ATLÉTICO PIERDE ANTE EL BARÇA Y CLASIFICA

Madrid, España, 14 abril 2026.- El Metropolitano fue testigo de una batalla de época donde el sufrimiento se transformó en júbilo. El Atlético de Madrid, fiel a su ADN de resistencia, cayó 1-2 ante un FC Barcelona volcado al frente, a pesar de su muralla estilo “Cholo” Simeone, pero el global de 3-2 le otorga el salvoconducto a las semifinales de la Champions League.
Desde el pitazo inicial de Clément Turpin, el guion fue una declaración de intenciones. El Barcelona de Hansi Flick salió a devorarse el campo, consciente de que el 0-2 de la ida era una losa pesada, pero no inamovible. Lamine Yamal, encendió las alarmas apenas al minuto 4, aprovechando una desatención de Lenglet para cruzar un remate imposible para Juan Musso. Las gradas enmudecieron y el fantasma de la remontada se hizo presente cuando Ferran Torres, al 24′, puso el 0-2 tras un pase filtrado a Dani Olmo. En solo un cuarto de hora, la eliminatoria estaba empatada.

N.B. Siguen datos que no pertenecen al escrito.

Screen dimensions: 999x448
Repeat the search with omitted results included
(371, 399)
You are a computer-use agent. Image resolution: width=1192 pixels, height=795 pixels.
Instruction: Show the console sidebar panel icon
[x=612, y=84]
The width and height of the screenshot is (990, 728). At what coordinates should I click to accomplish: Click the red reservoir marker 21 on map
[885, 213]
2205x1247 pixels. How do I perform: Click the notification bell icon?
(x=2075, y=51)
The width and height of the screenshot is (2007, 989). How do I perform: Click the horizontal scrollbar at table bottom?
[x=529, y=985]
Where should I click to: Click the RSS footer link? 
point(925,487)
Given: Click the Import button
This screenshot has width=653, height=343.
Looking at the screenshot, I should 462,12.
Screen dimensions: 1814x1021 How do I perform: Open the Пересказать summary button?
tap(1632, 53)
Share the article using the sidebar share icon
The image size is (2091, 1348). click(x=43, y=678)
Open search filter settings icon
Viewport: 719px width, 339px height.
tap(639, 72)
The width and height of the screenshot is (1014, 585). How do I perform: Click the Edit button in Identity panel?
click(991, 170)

Sin embargo, el equipo de Simeone tiene siete vidas. Cuando el naufragio parecía inminente, apareció la figura de Ademola Lookman. Al minuto 31, en un contragolpe de manual iniciado por Koke, el nigeriano definió con una frialdad absoluta ante Joan García, devolviendo la ventaja global a los rojiblancos. El juego entró entonces en una espiral de tensión y polémica. La jugada que marcaría las portadas ocurrió poco después. en una salida temeraria, el guardameta Musso impactó con la planta de su bota el rostro de Fermín López. La imagen de Fermín con la boca ensangrentada y el reclamo airado del banquillo azulgrana por un penal no señalado, elevó las pulsaciones al máximo.
En el complemento, el VAR fue el verdugo de las esperanzas catalanas. Primero, invalidando un gol a Ferran por un fuera de juego milimétrico que celebró la grada como un tanto propio. La estocada final para la visita llegó al 78′, Eric García vio la tarjeta roja directa tras derribar a Alexander Sørloth en una manifiesta ocasión de gol. Con diez hombres y el reloj como enemigo, el Barça se desinfló. El Atlético, con los dientes apretados y un Giménez impasable en el fondo, aguantó las embestidas finales para sellar un pase que supo a gloria bendita tras una noche de puro drama y sufrimiento.